All known methanogens so far are members of the archaea – the kingdom of single-celled microbes that look very much like the “prokaryotic” bacteria we’re all more familiar with, but which are genomically quite distinct. That said, Eisen warns that properties previously considered unique to archaea have now been found in prokaryotes, too, and says he thinks it “reasonably likely” that methanogenesis will eventually be found in bacteria. As I understand it, though, the presence of archaean traits such as the halorhodopsin genes in bacteria is normally taken as evidence of horizontal gene transfer between species (or in this case kingdoms), and most people (maybe not Jonathan) probably do think that methanogenesis arose originally among the archaea.
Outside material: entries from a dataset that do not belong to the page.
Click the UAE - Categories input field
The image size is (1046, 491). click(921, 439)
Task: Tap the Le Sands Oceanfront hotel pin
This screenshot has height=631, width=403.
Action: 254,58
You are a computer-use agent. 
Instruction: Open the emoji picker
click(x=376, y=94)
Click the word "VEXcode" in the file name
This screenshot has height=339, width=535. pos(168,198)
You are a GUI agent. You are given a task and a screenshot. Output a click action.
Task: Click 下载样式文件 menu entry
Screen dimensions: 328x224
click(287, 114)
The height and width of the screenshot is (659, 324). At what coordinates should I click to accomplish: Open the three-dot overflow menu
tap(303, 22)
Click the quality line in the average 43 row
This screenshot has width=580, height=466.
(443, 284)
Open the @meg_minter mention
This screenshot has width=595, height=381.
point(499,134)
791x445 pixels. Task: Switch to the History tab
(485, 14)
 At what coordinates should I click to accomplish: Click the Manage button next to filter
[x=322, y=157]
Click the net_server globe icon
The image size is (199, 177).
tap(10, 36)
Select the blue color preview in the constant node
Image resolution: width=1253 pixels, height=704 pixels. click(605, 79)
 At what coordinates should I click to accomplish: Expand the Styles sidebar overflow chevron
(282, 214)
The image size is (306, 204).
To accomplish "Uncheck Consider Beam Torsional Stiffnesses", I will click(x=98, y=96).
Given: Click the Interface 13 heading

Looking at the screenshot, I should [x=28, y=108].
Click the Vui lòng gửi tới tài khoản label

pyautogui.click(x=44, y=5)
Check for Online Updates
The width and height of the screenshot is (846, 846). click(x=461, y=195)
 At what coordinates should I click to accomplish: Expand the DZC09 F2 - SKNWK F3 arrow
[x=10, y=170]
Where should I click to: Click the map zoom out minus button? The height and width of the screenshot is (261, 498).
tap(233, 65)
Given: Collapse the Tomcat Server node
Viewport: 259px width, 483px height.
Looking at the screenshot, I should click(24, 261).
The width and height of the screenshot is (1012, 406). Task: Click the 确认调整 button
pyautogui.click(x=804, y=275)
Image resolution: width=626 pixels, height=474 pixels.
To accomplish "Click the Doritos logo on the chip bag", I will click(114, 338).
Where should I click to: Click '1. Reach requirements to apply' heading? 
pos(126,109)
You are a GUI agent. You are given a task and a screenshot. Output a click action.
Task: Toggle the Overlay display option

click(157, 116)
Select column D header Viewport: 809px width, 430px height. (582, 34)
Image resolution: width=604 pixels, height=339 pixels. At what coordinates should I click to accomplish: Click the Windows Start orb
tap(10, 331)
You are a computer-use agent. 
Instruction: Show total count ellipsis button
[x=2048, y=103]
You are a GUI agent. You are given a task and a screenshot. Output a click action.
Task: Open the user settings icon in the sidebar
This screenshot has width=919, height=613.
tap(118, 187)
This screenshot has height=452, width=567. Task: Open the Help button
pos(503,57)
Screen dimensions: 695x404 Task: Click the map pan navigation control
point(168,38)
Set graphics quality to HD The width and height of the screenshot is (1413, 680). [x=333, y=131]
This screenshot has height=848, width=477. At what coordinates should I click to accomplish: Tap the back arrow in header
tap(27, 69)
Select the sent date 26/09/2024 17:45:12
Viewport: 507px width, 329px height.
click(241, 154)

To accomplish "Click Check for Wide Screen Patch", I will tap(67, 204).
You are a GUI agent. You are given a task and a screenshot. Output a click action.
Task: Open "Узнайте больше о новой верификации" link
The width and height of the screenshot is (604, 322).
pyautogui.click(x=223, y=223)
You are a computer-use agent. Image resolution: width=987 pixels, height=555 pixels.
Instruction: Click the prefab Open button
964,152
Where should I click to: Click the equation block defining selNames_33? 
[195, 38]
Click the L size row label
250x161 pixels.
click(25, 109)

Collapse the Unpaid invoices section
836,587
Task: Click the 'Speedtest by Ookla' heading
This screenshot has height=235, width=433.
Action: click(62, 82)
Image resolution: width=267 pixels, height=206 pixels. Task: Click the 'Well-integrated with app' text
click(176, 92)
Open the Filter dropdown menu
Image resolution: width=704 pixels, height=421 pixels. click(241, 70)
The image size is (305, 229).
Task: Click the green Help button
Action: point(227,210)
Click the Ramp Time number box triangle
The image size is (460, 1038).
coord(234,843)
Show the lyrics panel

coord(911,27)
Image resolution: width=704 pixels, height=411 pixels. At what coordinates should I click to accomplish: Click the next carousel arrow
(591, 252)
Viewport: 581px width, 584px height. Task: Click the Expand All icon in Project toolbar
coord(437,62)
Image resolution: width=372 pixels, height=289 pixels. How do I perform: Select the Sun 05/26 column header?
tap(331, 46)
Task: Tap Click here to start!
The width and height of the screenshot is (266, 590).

When people make family trees for the archaea, methanogens tend to turn up on a number of different branches, suggesting that the ability to make a living by making methane evolved on a number of separate occasions. However, according to Eisen, in some of the most recent trees they appear to be collecting together into one subgroup, which might mean it was something archaea were able to do from quite early on.
As to whether archaea on earth might find Mars at all hospitable, Eisen says that, as far as he knows, no one has yet identified methanogens adapted to very cold conditions or to high salt concentrations, though he wouldn’t be surprised to find some cold-adapted methanogens. Some acid tolerant methanogens have recently been described, and acid tolerance might well be handy on Mars.
That’s about it for the methanogens, as of now.
I hope to have more on various aspects of this tomorrow.